* _Consegna_
Ripeti parola per parola la parte dell'estratto qui sotto che va da "In un semplice" fino a "esempio qui sotto." compreso.

* _Estratto_
===============

Al contrario, gli orientali si concentrano maggiormente sulle relazioni che si stabiliscono tra le cose, sono interessati a scoprire l’interdipendenza e assumono di essere sempre a metà strada dalla verità. Questo modo di vedere il mondo permette loro di essere più flessibili, a seconda del contesto o della situazione.
Pertanto, la cultura orientale è spesso più aperta ai paradossi e alle contraddizioni, a fenomeni che non seguono le regole ordinate e specifiche stabilite dall’Occidente in relazione a come funziona il mondo.
Naturalmente, questo non significa che tutte le persone di una cultura pensino allo stesso modo, ma sono modelli generali che si applicano a molti dei suoi membri. Né è un modo di pensare migliore rispetto agli altri, perché entrambi sono complementari e hanno i loro vantaggi e svantaggi.
Approccio analitico vs. approccio olistico
Per verificare se gli occidentali si centrano di più negli oggetti e le loro proprietà e gli orientali nelle relazione tra gli oggetti, questo psicologo ha messo a punto una serie di esperimenti molto interessanti.
In uno studio, agli asiatici e agli americani vennero mostrate due immagini simili e sono stati invitati a trovare le piccole differenze tra loro. Alcune delle differenze erano collegate all’oggetto (ad esempio: un velivolo a cui mancava una parte) mentre altre erano legate ai rapporti (esempio: due velivoli più vicini). I risultati hanno mostrato che gli americani avevano più probabilità di individuare le differenze legate all’oggetto, mentre gli asiatici tendevano a notare le differenze nelle relazioni tra gli oggetti.
In un altro studio, ai partecipanti vennero mostrati dei cartoni animati in cui si vedeva una scena subacquea con pesci, piante, pietre e altri elementi di sfondo, come una rana e una lumaca. Quindi venivano invitati a descrivere la scena. Tutti i partecipanti hanno indicato gli oggetti che apparivano in primo piano, ma gli asiatici erano più propensi a citare gli elementi di sfondo e descrivere la scena nel suo complesso.
Tali studi confermano l’idea che noi occidentali abbiamo una “visione più ristretta” quando esploriamo il nostro ambiente, dovuto al fatto che prestiamo molta attenzione agli oggetti e alle loro proprietà, mentre gli orientali hanno una “visione più ampia”, riescono a vedere la relazione tra gli oggetti e l’ambiente.
Pensiero categoriale vs. pensiero relazionale
Secondo la ricerca condotta da Nisbett, gli occidentali hanno la propensione a raggruppare gli oggetti in modo da formare delle “categorie”, mentre gli orientali tendono a raggruppare le cose in termini di “relazioni”.
In un semplice esperimento, agli studenti universitari americani e asiatici sono state date una serie di fotografie nelle quali dovevano scegliere quali oggetti potevano corrispondere tra loro, come in questo esempio qui sotto.
Quale figura si relaziona meglio con la vacca in basso? Prenditi un minuto per rispondere.

===============

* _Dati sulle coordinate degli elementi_
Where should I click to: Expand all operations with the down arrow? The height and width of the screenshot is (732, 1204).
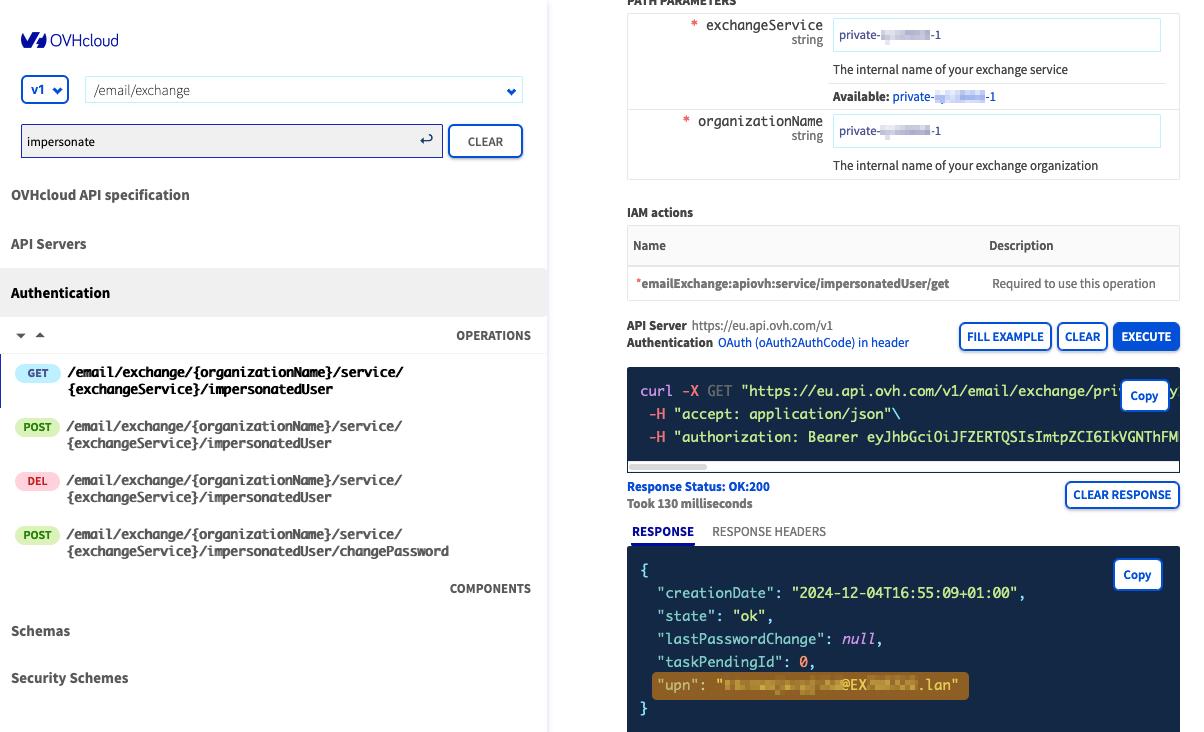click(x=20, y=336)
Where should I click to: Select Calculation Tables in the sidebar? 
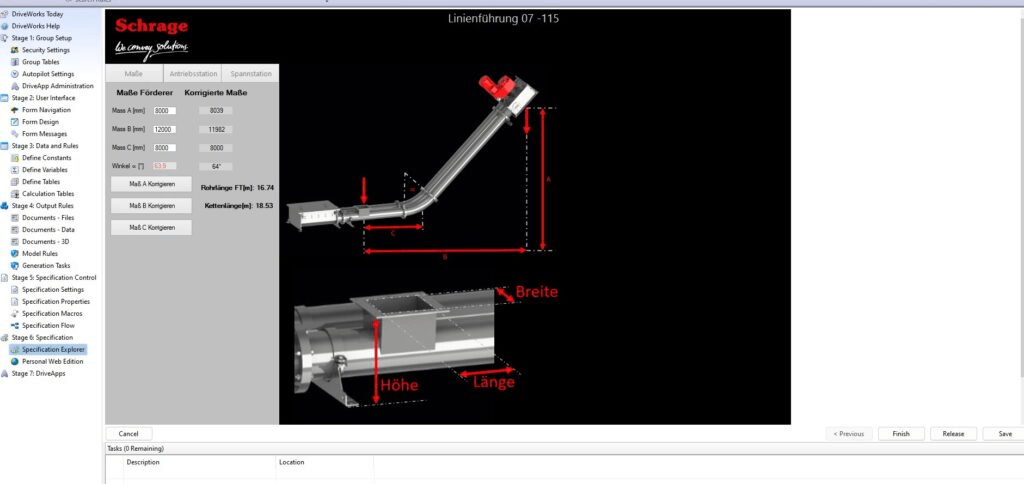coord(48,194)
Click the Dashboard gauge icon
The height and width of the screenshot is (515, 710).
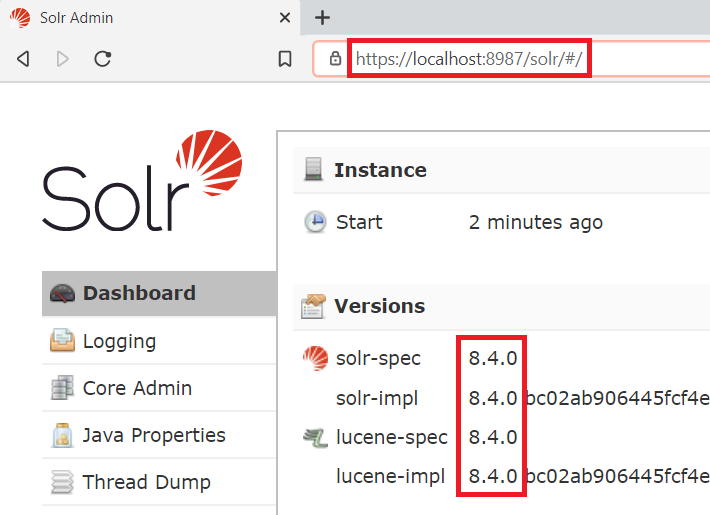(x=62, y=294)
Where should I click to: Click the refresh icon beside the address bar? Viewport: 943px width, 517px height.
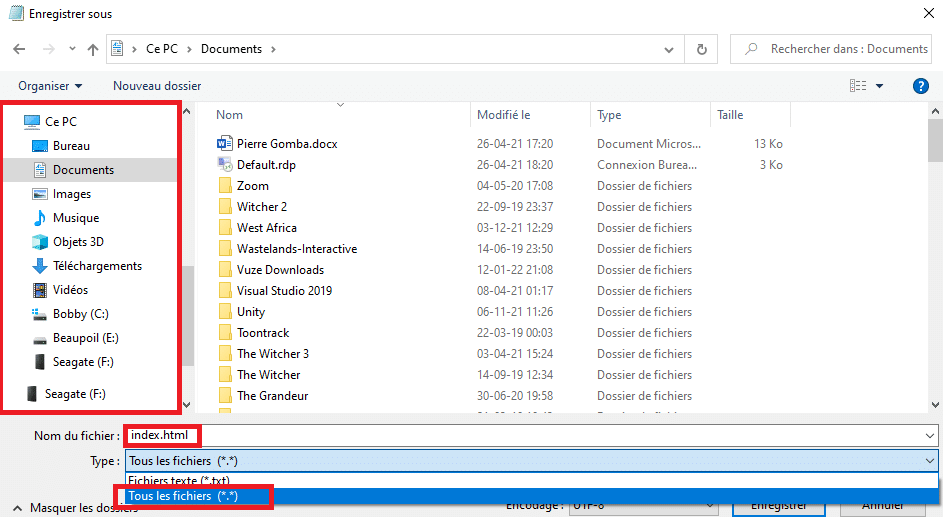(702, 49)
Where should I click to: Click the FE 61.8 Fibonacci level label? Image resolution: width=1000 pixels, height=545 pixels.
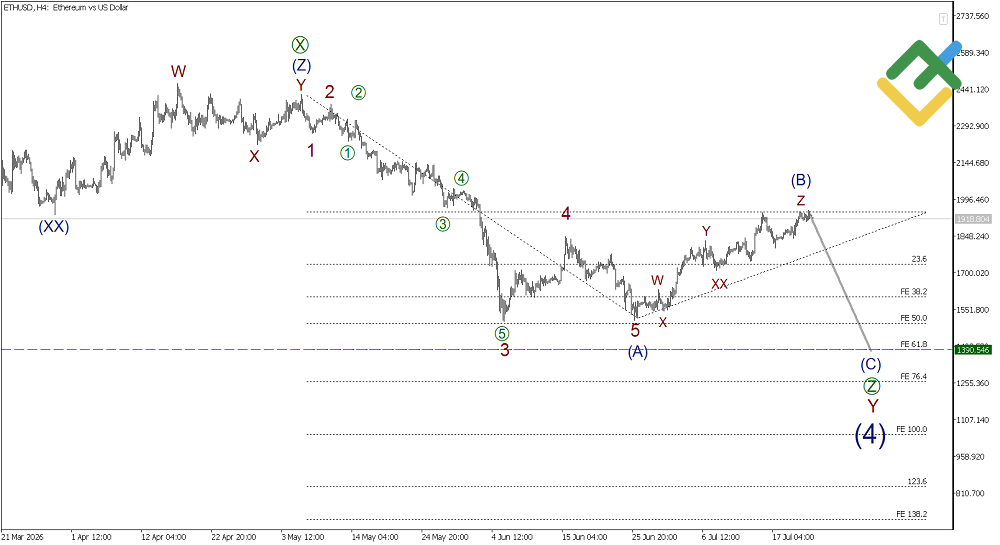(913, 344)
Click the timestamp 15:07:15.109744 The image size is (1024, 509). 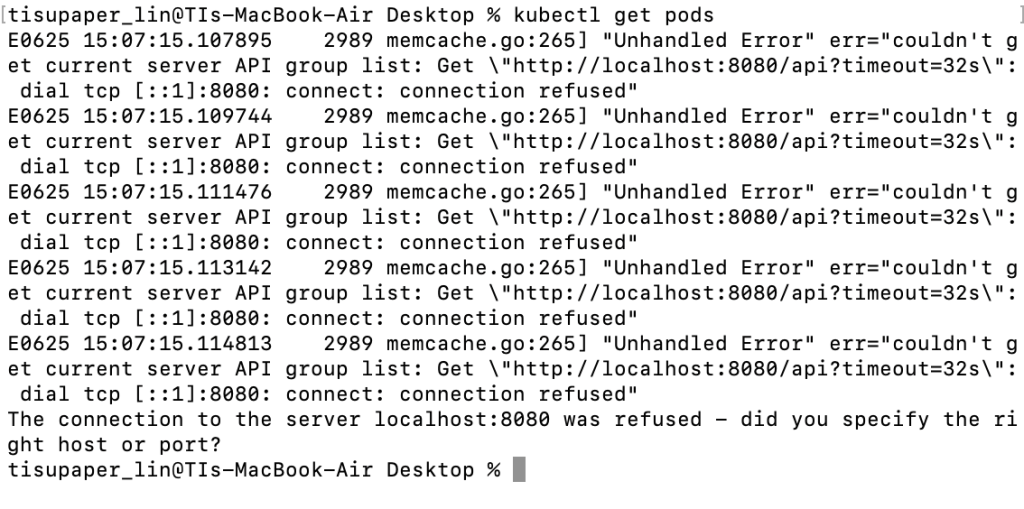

===============

* _Svolgimento_
In un semplice esperimento, agli studenti universitari americani e asiatici sono state date una serie di fotografie nelle quali dovevano scegliere quali oggetti potevano corrispondere tra loro, come in questo esempio qui sotto.